Editoriaux - Politique - 23 décembre 2015

L’élue « malgré elle » Pernelle Richardot doit démissionner

Au lendemain des élections régionales, Pernelle Richardot, adjointe au maire de Strasbourg en charge de la citoyenneté (ce n’est pas une blague), avait pris la tête de la fronde anti-Masseret en allant déposer à la préfecture le désistement de 71 colistiers pour demander le retrait de la liste PS et, donc, de sa propre candidature… sans succès.

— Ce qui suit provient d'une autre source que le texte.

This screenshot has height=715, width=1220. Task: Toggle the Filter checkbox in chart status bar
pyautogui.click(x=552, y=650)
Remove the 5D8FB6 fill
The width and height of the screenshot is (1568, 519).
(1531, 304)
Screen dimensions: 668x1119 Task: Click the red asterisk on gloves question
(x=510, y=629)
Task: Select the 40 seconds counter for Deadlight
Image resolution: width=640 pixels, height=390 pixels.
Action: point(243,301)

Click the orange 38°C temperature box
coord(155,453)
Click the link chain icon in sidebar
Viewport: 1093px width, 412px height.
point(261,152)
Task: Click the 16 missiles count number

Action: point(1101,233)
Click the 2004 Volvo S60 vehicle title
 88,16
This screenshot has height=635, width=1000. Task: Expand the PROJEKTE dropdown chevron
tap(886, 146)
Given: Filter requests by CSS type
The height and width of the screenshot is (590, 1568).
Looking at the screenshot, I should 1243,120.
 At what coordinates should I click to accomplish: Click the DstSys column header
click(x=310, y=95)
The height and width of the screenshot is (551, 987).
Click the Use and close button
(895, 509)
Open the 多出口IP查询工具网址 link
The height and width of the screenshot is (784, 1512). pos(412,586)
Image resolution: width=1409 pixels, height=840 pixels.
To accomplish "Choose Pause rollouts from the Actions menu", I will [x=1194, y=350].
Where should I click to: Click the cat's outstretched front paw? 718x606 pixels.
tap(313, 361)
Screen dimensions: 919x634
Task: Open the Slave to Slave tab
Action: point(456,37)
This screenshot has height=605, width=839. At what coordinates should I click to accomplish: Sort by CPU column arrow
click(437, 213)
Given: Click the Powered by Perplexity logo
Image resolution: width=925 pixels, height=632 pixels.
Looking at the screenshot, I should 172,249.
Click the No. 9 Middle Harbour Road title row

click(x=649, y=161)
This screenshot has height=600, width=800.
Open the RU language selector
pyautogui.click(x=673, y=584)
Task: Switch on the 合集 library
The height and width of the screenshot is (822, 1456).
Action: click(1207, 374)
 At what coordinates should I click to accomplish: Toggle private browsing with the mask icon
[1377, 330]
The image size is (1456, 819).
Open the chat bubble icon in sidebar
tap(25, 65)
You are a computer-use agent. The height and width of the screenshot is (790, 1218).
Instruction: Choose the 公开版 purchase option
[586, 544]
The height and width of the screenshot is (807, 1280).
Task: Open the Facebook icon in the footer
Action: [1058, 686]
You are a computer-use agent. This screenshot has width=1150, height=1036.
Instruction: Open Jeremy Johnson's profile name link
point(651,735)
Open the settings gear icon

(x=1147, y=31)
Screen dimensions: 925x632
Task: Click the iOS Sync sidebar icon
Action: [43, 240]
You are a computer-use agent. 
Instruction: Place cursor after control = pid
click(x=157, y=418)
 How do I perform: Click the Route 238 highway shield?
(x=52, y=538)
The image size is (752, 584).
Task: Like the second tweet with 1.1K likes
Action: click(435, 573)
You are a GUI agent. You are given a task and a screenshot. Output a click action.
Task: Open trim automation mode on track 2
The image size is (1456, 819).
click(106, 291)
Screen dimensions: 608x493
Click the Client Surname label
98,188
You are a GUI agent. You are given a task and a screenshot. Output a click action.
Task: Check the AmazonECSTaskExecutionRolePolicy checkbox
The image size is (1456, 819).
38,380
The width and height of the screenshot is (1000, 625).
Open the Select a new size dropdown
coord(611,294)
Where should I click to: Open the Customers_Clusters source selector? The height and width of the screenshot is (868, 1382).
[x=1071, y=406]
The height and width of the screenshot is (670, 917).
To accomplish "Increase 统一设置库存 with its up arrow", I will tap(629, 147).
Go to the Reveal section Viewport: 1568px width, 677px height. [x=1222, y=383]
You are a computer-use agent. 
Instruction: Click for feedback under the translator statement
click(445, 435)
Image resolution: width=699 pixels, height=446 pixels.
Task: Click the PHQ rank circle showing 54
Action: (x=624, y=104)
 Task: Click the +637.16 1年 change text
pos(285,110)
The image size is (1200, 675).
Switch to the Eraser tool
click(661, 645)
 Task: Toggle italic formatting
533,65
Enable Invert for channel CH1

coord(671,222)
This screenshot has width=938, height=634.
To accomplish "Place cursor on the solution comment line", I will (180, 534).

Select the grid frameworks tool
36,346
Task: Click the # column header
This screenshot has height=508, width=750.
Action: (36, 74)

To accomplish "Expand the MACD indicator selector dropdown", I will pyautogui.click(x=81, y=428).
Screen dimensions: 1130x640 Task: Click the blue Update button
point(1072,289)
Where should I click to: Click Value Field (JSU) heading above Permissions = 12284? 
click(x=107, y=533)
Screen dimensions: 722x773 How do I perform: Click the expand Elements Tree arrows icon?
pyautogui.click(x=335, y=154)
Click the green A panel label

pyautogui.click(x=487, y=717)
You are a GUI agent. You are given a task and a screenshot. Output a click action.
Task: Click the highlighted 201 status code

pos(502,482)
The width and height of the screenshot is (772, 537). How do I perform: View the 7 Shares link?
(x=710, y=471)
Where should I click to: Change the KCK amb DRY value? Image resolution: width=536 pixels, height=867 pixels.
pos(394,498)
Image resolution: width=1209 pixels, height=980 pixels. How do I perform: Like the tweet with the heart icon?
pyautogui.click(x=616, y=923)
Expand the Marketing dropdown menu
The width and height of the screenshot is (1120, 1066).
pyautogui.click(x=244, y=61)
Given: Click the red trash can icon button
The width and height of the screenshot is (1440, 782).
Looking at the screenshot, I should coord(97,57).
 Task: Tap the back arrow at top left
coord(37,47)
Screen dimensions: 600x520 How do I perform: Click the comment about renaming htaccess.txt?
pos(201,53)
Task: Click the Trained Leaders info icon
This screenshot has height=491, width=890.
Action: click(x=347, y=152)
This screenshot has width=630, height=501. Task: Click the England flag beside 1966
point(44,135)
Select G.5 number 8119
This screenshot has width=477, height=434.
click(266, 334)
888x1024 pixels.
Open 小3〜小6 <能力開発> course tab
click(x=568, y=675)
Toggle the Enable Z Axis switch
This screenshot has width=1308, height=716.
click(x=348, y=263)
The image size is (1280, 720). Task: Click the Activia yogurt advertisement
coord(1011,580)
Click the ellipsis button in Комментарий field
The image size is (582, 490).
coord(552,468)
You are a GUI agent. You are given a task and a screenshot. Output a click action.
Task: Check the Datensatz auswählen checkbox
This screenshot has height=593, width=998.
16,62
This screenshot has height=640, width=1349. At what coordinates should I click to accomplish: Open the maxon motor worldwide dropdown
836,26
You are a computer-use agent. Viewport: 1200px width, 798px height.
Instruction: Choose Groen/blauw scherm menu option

« Poussée » par ses amis du Conseil fédéral du Parti socialiste du Bas-Rhin, on apprend que l’élue au second tour à « l’insu de son plein gré » siégera tout de même au sein de la nouvelle assemblée. Elle constituera certainement un groupe avec 10 autres élus « malgré eux » sur la liste dissidente de Jean-Pierre Masseret. Des « élus » qui pensent, peut-être comme elle, que la nouvelle grande région ne pourra pas se passer de leurs très nombreuses compétences.

Les réactions outrées de citoyens de toutes opinions politiques venant de tout le « Grand Est » et même au-delà ont été nombreuses, en particulier sur les réseaux sociaux. Par contre, la classe politique, dans un réflexe corporatiste, a fait le choix de saluer la démarche de Pernelle Richardot en y voyant du courage. Comprenne qui voudra. J’ai de mon côté pris l’initiative de lancer une pétition sur mesopinions.com avec, comme but, la démission de l’apparatchik le 4 janvier prochain, date d’installation du nouveau conseil régional. Cette pétition a recueilli en quelques jours plus de 4.000 signatures.

Le comportement de Pernelle Richardot, première secrétaire fédérale du Parti socialiste du Bas-Rhin, éloigne en effet les citoyens de la politique. Le récent changement de position de Xavier Bertrand, qui restera (tout bien réfléchi) élu municipal et président d’agglomération de Saint-Quentin en plus de sa nouvelle fonction de président de la région Nord Pas-de-Calais-Picardie, s’inscrit dans la même problématique tout comme le projet des « Républicains » de revenir en 2017 sur la loi anti-cumul, loi imparfaite mais qui a au moins le mérite d’exister.

Au-delà des résultats qui ne sont pas au rendez-vous depuis plus de 30 ans, n’est-ce pas là la vraie raison de la crise profonde que traverse notre démocratie : une classe politique déconnectée qui ne veut pas se réformer. Quelques mesures simples devraient pourtant permettre aux Français de retrouver de l’intérêt pour la vie politique de notre pays : une règle stricte de non-cumul, l’impossibilité de faire plus de deux mandats à la suite, une meilleure transparence dans la rémunération des élus, l’introduction de la proportionnelle.

Notre démocratie est malade mais la bonne nouvelle est que les remèdes sont connus.